Abstract. Agriculture plays a vital role in the economy of India as almost half of the workforce dependent on agriculture and allied activities. Rice is an important staple food and provides nutritious need for the billions of population. Mapping the spatial distribution of paddy and predicting yields at district level aggregation are crucial for food security measures. This study has utilized the time-series MODIS-based Normalized Difference Vegetation Index (NDVI) and Enhanced Vegetation Index (EVI) data in conjunction with CCE data to derive a statistical model for up-scaling paddy yield at satellite-footprint scale over Sahibganj district in Kharif (monsoon) season 2017. The CCE data were collected from ten random paddy plots. In addition, Area, Production, and Yield (APY) data were collected during harvesting period by interacting with eighty farmers belong to eight villages. The AquaCrop model was also used to simulate the paddy yield for Kharif season. The key results showed that based on the farmers-based yield data, paddy yield was observed as ~3200 kg/hectare, whereas, NDVI and EVI-based yield models based on satellite data showed about 2,960 and 3,530 kg/hectare, respectively. Moreover, multi-regression-based yield model showed the mean yield of 3,070 kg/hectare.

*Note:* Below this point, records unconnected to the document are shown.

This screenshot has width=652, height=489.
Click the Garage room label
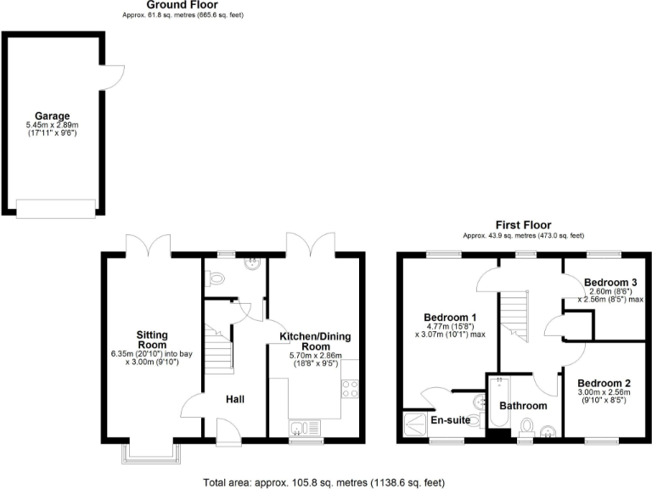(x=52, y=115)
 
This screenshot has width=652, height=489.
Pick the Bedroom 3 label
(x=610, y=281)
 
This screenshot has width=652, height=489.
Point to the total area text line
(x=323, y=482)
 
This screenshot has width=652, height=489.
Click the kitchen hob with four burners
(x=349, y=390)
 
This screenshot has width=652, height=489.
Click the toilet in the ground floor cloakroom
(x=216, y=278)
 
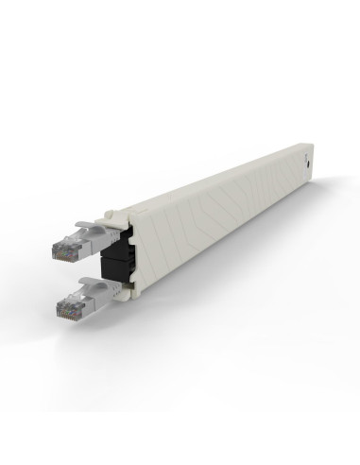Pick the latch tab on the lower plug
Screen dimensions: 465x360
pyautogui.click(x=90, y=285)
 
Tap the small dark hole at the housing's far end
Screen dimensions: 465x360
pyautogui.click(x=309, y=162)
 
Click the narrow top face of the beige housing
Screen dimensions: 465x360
pyautogui.click(x=217, y=180)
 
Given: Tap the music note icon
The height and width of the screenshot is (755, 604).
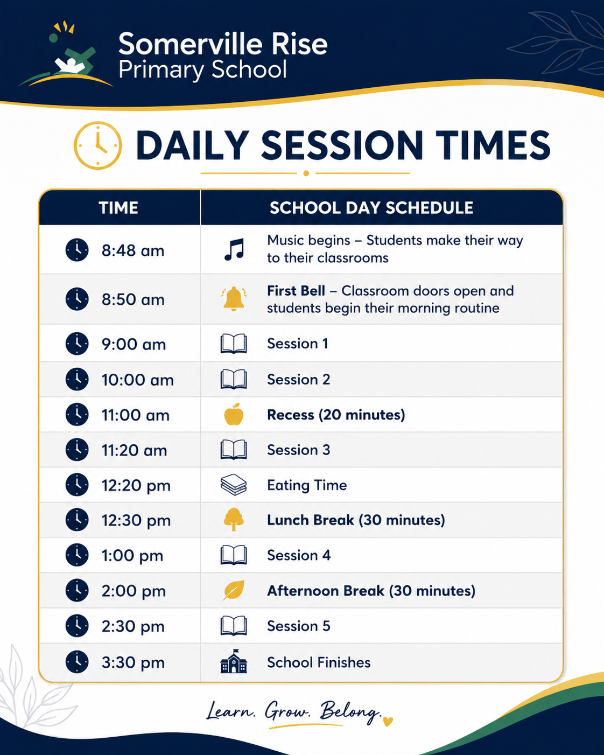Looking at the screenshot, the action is point(234,249).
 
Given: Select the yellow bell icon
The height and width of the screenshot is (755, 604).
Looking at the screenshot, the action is point(234,298).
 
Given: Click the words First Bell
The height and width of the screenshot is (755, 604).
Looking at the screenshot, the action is point(296,291).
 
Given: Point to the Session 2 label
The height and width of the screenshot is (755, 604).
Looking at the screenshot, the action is point(298,379).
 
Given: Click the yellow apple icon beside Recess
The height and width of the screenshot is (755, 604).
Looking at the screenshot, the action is point(234,414).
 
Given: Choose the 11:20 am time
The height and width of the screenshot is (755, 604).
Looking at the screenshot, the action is point(134,450).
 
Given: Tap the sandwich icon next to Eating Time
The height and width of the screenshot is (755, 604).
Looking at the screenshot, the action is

With respect to farmers-level yield data, the relative deviation (RD) of yield based on NDVI data was −7.5% (underestimation), while EVI was 10.31% (overestimation). The multi-regression-based yield model and AquaCrop model were underestimated by −4.06 and −10.16%, respectively. Thus, it can be inferred that the multi-regression-based yield was close to farmers-based survey yields. It can be concluded that the satellite databased yield prediction can be reliable with ± 10% of RD. Nevertheless, remote sensing technology can be beneficial over traditional survey method as the satellite-based methods are cost-effective, robust, reliable, and time-saving than the traditional methods.